An appointment with Pallid Swifts (Martin Kelsey)

Standing in Trujillo's main square one evening this week, loud screams distracted my quiet contemplation of the socially-distanced groups dining at the pavement cafes. The disturbance came from above. At the rooftops, small bats rolled out from their roosts and fluttered over the tiles. But the sound came from higher still. Only then, squinting hard into the disappearing light of when evening turns to night, did I make out the culprits. A swirling gang, wheeling and dealing swifts, growing in density as if by vortex, others were sucked in. Perhaps there were sixty or so, it was hard to tell. I glanced back to cafes and realised that no one else was peering, stiff-necked, upwards. I was the only one mesmerised by these aerial barracudas. Perhaps no one else had even heard the screams.

Swifts gathering (Martin Kelsey)

Gravity sucked these long, stiff-winged birds downwards, plunging towards the cavities and cracks in the masonry in the 16th century palaces cornering the square. There they would roost. Some of the swifts swooped, as in a victory lap, proudly straight to their chosen spots. Others took on an odd fluttering flight, tentative and unpractised. I wondered if these were juvenile birds.

With darkness, the sound disappeared, but I remained standing, quite exhausted simply as a witness. I vowed to return.

And so it was a dawn today, fifteen minutes before sunrise. There were just three other people in the square, all bemasked. An elderly man sat on a bench, with a stoic gaze. There were two street-cleaners, in hi-visibility jackets, busy beside their small trolly-van. Bats were returning to their roosts and forays of Spotless Starlings, were erupting from the trees in bee-lines to the grasslands out of town. Above the belfry of the Church of St. Martin, above the now empty White Stork nests, higher still, came the sound of screams. And there was the frenzied pack of swifts. They had beaten me to it, up in the sky before I had even entered the square.
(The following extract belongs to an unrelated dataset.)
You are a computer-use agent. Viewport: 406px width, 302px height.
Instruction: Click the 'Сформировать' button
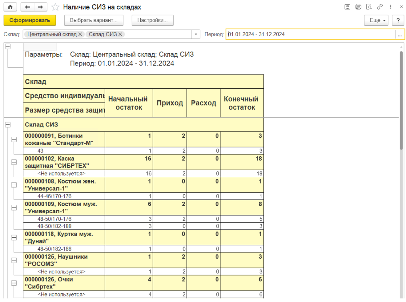(30, 20)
The light was slowly growing, the sun still below the horizon, but the sky already washed pearly blue, with Venus to the east and the waning moon to the west. From the slightly disyllabic call and their shape, I reckoned that almost all of the swifts were Pallid. This surmise was confirmed as the sun rose and their grey-brown plumage was evident. Indeed, I only saw one sootier Common Swift that I was sure of. 

Morning in the main square of Trujillo (Martin Kelsey)

The flock started to disperse. Some headed off, whilst others returned, almost to ground level, in their terrifying chases of twos and threes, at breakneck speed and extraordinary in agility, with twists and turns to avoid the sides of buildings, almost ricocheting down the alleys leading off the square. Too fast to follow with binoculars, they left me breathless.

Crag Martins taking in the early morning sun (Martin Kelsey)

When my turn came to leave, there were a mere handful of swifts left to watch, whilst on the now sunlit granite walls on the western side of the square, thirty Crag Martins gathered in a loose group to sunbathe and preen, enchanting in their quiet and purposeful busyness.


Sue H said…
That’s a wonderfully evocative description. Thanks Martin. I just wish I’d been there to hear and see those wonderful birds.